What the task asks: Reproduce every item below verbatim, keeping each line unchanged.

┌──

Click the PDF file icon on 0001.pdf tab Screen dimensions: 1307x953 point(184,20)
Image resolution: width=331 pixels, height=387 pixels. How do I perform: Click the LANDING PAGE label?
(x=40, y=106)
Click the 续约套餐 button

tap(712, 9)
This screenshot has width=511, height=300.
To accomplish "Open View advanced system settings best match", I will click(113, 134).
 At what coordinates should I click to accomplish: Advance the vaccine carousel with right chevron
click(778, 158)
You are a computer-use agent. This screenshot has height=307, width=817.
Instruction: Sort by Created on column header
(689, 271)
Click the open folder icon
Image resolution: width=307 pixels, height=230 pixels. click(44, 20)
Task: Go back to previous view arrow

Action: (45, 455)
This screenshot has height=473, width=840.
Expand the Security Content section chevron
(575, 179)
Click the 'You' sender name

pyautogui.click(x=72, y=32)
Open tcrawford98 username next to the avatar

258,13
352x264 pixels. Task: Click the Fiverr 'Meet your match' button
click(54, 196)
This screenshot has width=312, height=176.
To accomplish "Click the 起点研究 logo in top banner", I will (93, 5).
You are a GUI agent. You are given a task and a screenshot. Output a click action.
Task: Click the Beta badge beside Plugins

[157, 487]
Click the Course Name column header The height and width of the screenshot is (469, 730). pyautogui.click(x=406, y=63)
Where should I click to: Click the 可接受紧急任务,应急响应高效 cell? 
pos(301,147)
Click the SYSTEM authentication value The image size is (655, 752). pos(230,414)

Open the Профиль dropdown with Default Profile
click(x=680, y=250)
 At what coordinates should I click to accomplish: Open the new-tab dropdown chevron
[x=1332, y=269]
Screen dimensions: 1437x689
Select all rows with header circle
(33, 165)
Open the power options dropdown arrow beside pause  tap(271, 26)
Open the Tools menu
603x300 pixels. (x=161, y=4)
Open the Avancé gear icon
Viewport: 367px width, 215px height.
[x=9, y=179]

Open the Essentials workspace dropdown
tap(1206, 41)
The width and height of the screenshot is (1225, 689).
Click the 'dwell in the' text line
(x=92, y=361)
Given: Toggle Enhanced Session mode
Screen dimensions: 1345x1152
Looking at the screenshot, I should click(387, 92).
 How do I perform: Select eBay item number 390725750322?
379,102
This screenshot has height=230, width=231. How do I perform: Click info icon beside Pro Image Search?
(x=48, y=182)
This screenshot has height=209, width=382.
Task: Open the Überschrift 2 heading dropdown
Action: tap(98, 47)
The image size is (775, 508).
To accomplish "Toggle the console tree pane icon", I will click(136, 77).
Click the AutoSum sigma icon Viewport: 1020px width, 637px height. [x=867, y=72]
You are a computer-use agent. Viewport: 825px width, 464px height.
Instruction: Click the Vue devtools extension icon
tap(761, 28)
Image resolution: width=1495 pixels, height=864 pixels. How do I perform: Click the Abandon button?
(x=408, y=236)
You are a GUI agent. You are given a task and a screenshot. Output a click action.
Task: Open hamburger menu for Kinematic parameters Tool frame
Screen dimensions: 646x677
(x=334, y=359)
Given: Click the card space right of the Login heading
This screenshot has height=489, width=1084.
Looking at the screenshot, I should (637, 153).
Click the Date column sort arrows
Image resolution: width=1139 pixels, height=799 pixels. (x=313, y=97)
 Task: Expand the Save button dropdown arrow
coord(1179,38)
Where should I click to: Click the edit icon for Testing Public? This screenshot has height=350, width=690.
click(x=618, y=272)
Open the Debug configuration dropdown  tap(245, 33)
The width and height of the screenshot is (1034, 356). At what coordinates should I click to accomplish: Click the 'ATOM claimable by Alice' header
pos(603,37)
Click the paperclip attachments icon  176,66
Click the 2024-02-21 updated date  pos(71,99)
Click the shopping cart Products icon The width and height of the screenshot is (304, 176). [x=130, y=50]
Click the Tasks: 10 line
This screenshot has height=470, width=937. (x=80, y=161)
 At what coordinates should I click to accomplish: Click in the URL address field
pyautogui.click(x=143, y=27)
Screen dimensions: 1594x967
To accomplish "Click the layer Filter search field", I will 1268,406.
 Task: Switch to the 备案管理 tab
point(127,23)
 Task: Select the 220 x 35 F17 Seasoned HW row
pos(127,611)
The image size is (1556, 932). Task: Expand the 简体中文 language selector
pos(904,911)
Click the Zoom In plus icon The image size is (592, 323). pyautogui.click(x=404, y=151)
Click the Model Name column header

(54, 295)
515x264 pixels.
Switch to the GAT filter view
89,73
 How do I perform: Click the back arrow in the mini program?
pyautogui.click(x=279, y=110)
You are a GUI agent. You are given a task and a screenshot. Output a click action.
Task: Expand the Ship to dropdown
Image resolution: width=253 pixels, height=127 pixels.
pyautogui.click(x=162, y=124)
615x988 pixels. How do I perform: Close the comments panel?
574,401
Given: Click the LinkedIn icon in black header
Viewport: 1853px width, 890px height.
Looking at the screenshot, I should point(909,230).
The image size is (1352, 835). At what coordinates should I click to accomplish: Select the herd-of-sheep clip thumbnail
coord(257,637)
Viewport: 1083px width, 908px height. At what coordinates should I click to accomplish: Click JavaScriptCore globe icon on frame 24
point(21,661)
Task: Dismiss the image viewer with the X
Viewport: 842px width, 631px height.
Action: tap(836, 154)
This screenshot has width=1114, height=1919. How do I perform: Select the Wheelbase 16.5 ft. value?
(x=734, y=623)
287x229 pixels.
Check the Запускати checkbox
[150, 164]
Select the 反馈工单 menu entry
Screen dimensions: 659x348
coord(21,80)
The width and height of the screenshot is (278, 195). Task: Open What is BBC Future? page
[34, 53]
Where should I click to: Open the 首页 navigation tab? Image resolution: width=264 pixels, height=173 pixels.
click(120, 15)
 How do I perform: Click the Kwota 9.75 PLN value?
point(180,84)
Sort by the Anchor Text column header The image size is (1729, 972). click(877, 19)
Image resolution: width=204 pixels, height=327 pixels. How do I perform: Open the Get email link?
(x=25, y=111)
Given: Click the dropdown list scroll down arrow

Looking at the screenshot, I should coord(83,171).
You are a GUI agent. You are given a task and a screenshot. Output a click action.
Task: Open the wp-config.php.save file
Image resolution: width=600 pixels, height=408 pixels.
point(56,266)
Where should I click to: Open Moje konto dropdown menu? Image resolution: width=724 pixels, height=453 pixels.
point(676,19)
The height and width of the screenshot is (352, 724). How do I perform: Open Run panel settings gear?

└──

Solution:
Click the PDF file icon on 0001.pdf tab Screen dimensions: 1307x953 point(184,20)
Image resolution: width=331 pixels, height=387 pixels. How do I perform: Click the LANDING PAGE label?
(x=40, y=106)
Click the 续约套餐 button

tap(712, 9)
This screenshot has width=511, height=300.
To accomplish "Open View advanced system settings best match", I will click(113, 134).
 At what coordinates should I click to accomplish: Advance the vaccine carousel with right chevron
click(778, 158)
You are a computer-use agent. This screenshot has height=307, width=817.
Instruction: Sort by Created on column header
(689, 271)
Click the open folder icon
Image resolution: width=307 pixels, height=230 pixels. click(44, 20)
Task: Go back to previous view arrow

Action: (45, 455)
This screenshot has height=473, width=840.
Expand the Security Content section chevron
(575, 179)
Click the 'You' sender name

pyautogui.click(x=72, y=32)
Open tcrawford98 username next to the avatar

258,13
352x264 pixels. Task: Click the Fiverr 'Meet your match' button
click(54, 196)
This screenshot has width=312, height=176.
To accomplish "Click the 起点研究 logo in top banner", I will (93, 5).
You are a GUI agent. You are given a task and a screenshot. Output a click action.
Task: Click the Beta badge beside Plugins

[157, 487]
Click the Course Name column header The height and width of the screenshot is (469, 730). pyautogui.click(x=406, y=63)
Where should I click to: Click the 可接受紧急任务,应急响应高效 cell? 
pos(301,147)
Click the SYSTEM authentication value The image size is (655, 752). pos(230,414)

Open the Профиль dropdown with Default Profile
click(x=680, y=250)
 At what coordinates should I click to accomplish: Open the new-tab dropdown chevron
[x=1332, y=269]
Screen dimensions: 1437x689
Select all rows with header circle
(33, 165)
Open the power options dropdown arrow beside pause  tap(271, 26)
Open the Tools menu
603x300 pixels. (x=161, y=4)
Open the Avancé gear icon
Viewport: 367px width, 215px height.
[x=9, y=179]

Open the Essentials workspace dropdown
tap(1206, 41)
The width and height of the screenshot is (1225, 689).
Click the 'dwell in the' text line
(x=92, y=361)
Given: Toggle Enhanced Session mode
Screen dimensions: 1345x1152
Looking at the screenshot, I should click(387, 92).
 How do I perform: Select eBay item number 390725750322?
379,102
This screenshot has height=230, width=231. How do I perform: Click info icon beside Pro Image Search?
(x=48, y=182)
This screenshot has height=209, width=382.
Task: Open the Überschrift 2 heading dropdown
Action: tap(98, 47)
The image size is (775, 508).
To accomplish "Toggle the console tree pane icon", I will click(136, 77).
Click the AutoSum sigma icon Viewport: 1020px width, 637px height. [x=867, y=72]
You are a computer-use agent. Viewport: 825px width, 464px height.
Instruction: Click the Vue devtools extension icon
tap(761, 28)
Image resolution: width=1495 pixels, height=864 pixels. How do I perform: Click the Abandon button?
(x=408, y=236)
You are a GUI agent. You are given a task and a screenshot. Output a click action.
Task: Open hamburger menu for Kinematic parameters Tool frame
Screen dimensions: 646x677
(x=334, y=359)
Given: Click the card space right of the Login heading
This screenshot has height=489, width=1084.
Looking at the screenshot, I should (637, 153).
Click the Date column sort arrows
Image resolution: width=1139 pixels, height=799 pixels. (x=313, y=97)
 Task: Expand the Save button dropdown arrow
coord(1179,38)
Where should I click to: Click the edit icon for Testing Public? This screenshot has height=350, width=690.
click(x=618, y=272)
Open the Debug configuration dropdown  tap(245, 33)
The width and height of the screenshot is (1034, 356). At what coordinates should I click to accomplish: Click the 'ATOM claimable by Alice' header
pos(603,37)
Click the paperclip attachments icon  176,66
Click the 2024-02-21 updated date  pos(71,99)
Click the shopping cart Products icon The width and height of the screenshot is (304, 176). [x=130, y=50]
Click the Tasks: 10 line
This screenshot has height=470, width=937. (x=80, y=161)
 At what coordinates should I click to accomplish: Click in the URL address field
pyautogui.click(x=143, y=27)
Screen dimensions: 1594x967
To accomplish "Click the layer Filter search field", I will 1268,406.
 Task: Switch to the 备案管理 tab
point(127,23)
 Task: Select the 220 x 35 F17 Seasoned HW row
pos(127,611)
The image size is (1556, 932). Task: Expand the 简体中文 language selector
pos(904,911)
Click the Zoom In plus icon The image size is (592, 323). pyautogui.click(x=404, y=151)
Click the Model Name column header

(54, 295)
515x264 pixels.
Switch to the GAT filter view
89,73
 How do I perform: Click the back arrow in the mini program?
pyautogui.click(x=279, y=110)
You are a GUI agent. You are given a task and a screenshot. Output a click action.
Task: Expand the Ship to dropdown
Image resolution: width=253 pixels, height=127 pixels.
pyautogui.click(x=162, y=124)
615x988 pixels. How do I perform: Close the comments panel?
574,401
Given: Click the LinkedIn icon in black header
Viewport: 1853px width, 890px height.
Looking at the screenshot, I should point(909,230).
The image size is (1352, 835). At what coordinates should I click to accomplish: Select the herd-of-sheep clip thumbnail
coord(257,637)
Viewport: 1083px width, 908px height. At what coordinates should I click to accomplish: Click JavaScriptCore globe icon on frame 24
point(21,661)
Task: Dismiss the image viewer with the X
Viewport: 842px width, 631px height.
Action: tap(836, 154)
This screenshot has width=1114, height=1919. How do I perform: Select the Wheelbase 16.5 ft. value?
(x=734, y=623)
287x229 pixels.
Check the Запускати checkbox
[150, 164]
Select the 反馈工单 menu entry
Screen dimensions: 659x348
coord(21,80)
The width and height of the screenshot is (278, 195). Task: Open What is BBC Future? page
[34, 53]
Where should I click to: Open the 首页 navigation tab? Image resolution: width=264 pixels, height=173 pixels.
click(120, 15)
 How do I perform: Click the Kwota 9.75 PLN value?
point(180,84)
Sort by the Anchor Text column header The image size is (1729, 972). click(877, 19)
Image resolution: width=204 pixels, height=327 pixels. How do I perform: Open the Get email link?
(x=25, y=111)
Given: Click the dropdown list scroll down arrow

Looking at the screenshot, I should coord(83,171).
You are a GUI agent. You are given a task and a screenshot. Output a click action.
Task: Open the wp-config.php.save file
Image resolution: width=600 pixels, height=408 pixels.
point(56,266)
Where should I click to: Open Moje konto dropdown menu? Image resolution: width=724 pixels, height=453 pixels.
point(676,19)
The height and width of the screenshot is (352, 724). How do I perform: Open Run panel settings gear?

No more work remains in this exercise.